Short problem 1:
In the UK property newsletter, by what percentage did owner occupier housing costs rise year-on-year?
Short problem 2:
Continue the UK property newsletter from where it stops.

Source text:

• • •

London's weakness is a buy signal

The 0.8% price growth shows the market is undervalued

Hi there,

This is Chubby Wallet. The newsletter that’s making you look smart about property..

Here's what’s in store..

  • General market update

  • Why prime London prices have stagnated..

  • A primer on the Renter’s reform act

  • The burger flipper who now owns the West End

Despite persistent inflation and evolving economic signals, the UK property market shows surprising resilience.

Resilient property market activity

Recent data indicates robust activity in the UK property sector.

  • Strong Sales: Gross property sales (before any deals fall through) reached their highest point since late May 2022.

  • Positive Indicators: Listings, net sales, and the rate of deal cancellations are all showing positive trends, according to market analyst Chris Watkins.

Housing costs

While overall inflation remains a concern, there are signs of moderation in housing-specific costs.

  • Owner occupier housing costs (OOH): This specific component within CPIH, representing the costs of owning a home, increased by 6.9% year-on-year, a decrease from 8% in January.

  • Inflation outlook: While the Bank of England forecasts a return to 2% inflation by 2026, some analysts are skeptical, suggesting 3% may be a more realistic target for the near future.

Regional property dynamics

  • North east: Led with 14.3% year-on-year growth.

  • Other northern Regions: Strong performance over 9%.

• • •

Provided material:
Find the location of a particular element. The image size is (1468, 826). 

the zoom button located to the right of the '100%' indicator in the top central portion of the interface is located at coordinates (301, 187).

• • •

Task result 1:
6.9%, down from 8% in January.

Task result 2:
  • London: Remained an outlier with a modest 0.8% growth, potentially nearing a "bottom" after years of relative underperformance.

Regional rental highlights

Northern regions (excluding Yorkshire and the Humber) maintained strong rental growth around 9%.

London posted a significant 8.4% rental increase.

Strong performance in more affordable areas, driven by rising wages for lower-paid jobs, highlights attractive investment opportunities for landlords.

Politics and taxes

A leaked memo from Angela Rayner to Rachel Reeves outlined several proposed tax increases aimed at avoiding welfare cuts

Proposed measures include:

  • Reinstating a bank corporation tax surcharge

  •  Closing the Commercial Property Stamp Duty Loophole .

These aren't random tax grabs—they're targeted at sophisticated property structures.

If you're using company ownership for tax efficiency, October could be expensive.

Mortgage rates

Current 5-year swap rates: 4.142%.

That translates to:

  • Residential mortgages (60% LTV): ~3.85%

  • BTL mortgages (75% LTV): ~5.85%

The Bank of England's Chief Economist confirmed rate cuts were too fast.

Translation: We're not going back to 2% mortgages. This is the new normal, not a temporary spike.

Our take

  • North East: +14.3% property vs +4.7% wages = 9.6 percentage point gap (affordability issues loading)

  • London: +0.8% property vs +6.2% wages = 5.4pp wage premium (massive buying power increase)

  • South East/South West: The actual sweet spots with strong wage growth (5.7%/5.3%) and reasonable price growth

Contrarian play: 0.8% growth in London after years of underperformance may signal the market has bottomed out…this presents a buying opportunity factoring in the market’s liquidity, strong wage growth and long term prospects.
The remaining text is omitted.